### Exercise details
Return the entries verbatim and drop every picture.
[Exercise material — start]
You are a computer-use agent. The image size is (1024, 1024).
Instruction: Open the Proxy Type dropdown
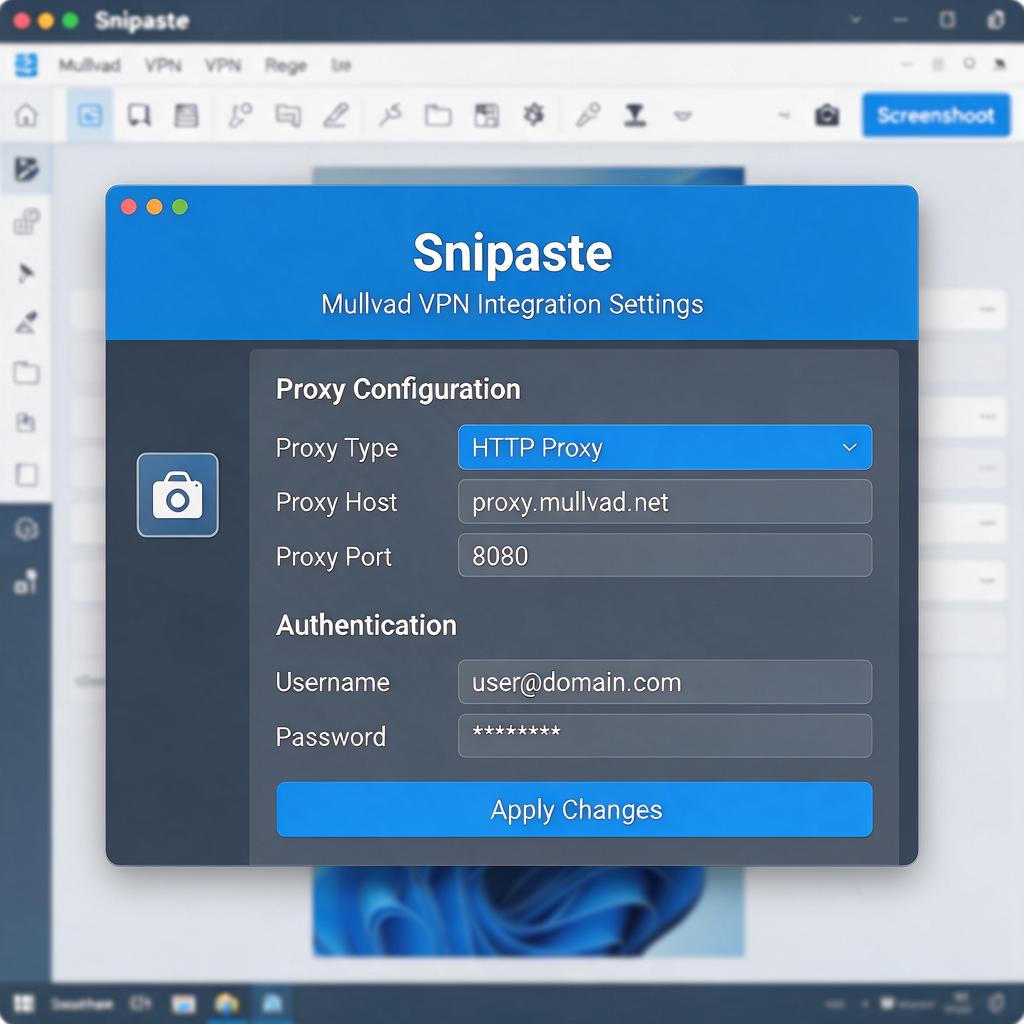click(665, 447)
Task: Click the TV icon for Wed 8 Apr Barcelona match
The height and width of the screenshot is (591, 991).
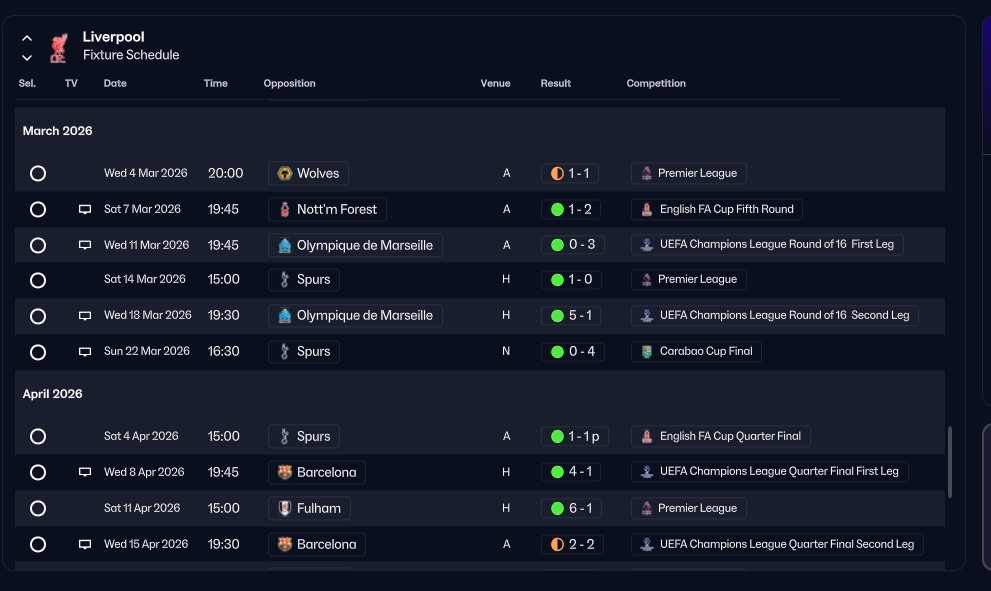Action: coord(85,472)
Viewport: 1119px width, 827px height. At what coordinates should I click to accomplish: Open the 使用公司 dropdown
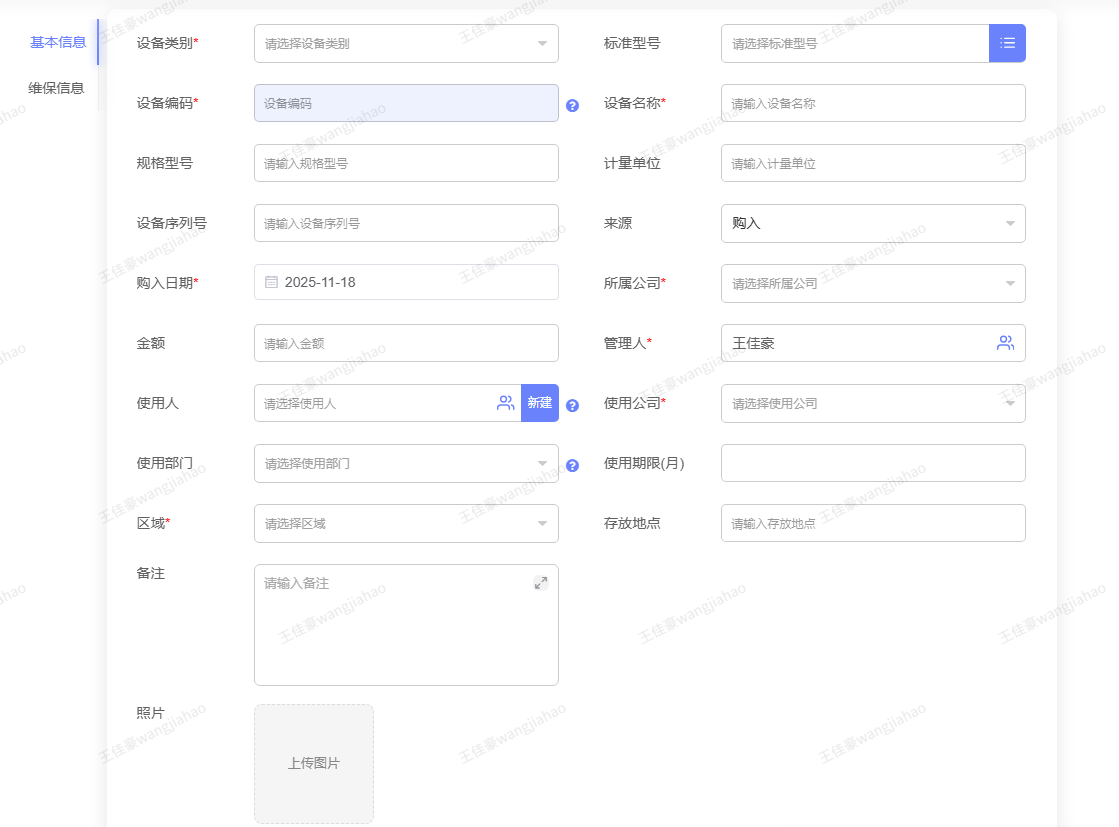tap(872, 403)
[Exercise material — finish]
### Your response
You are a computer-use agent. The image size is (1024, 1024).
Instruction: Open the Proxy Type dropdown
click(665, 447)
Task: Click the TV icon for Wed 8 Apr Barcelona match
The height and width of the screenshot is (591, 991).
Action: coord(85,472)
Viewport: 1119px width, 827px height. At what coordinates should I click to accomplish: Open the 使用公司 dropdown
tap(872, 403)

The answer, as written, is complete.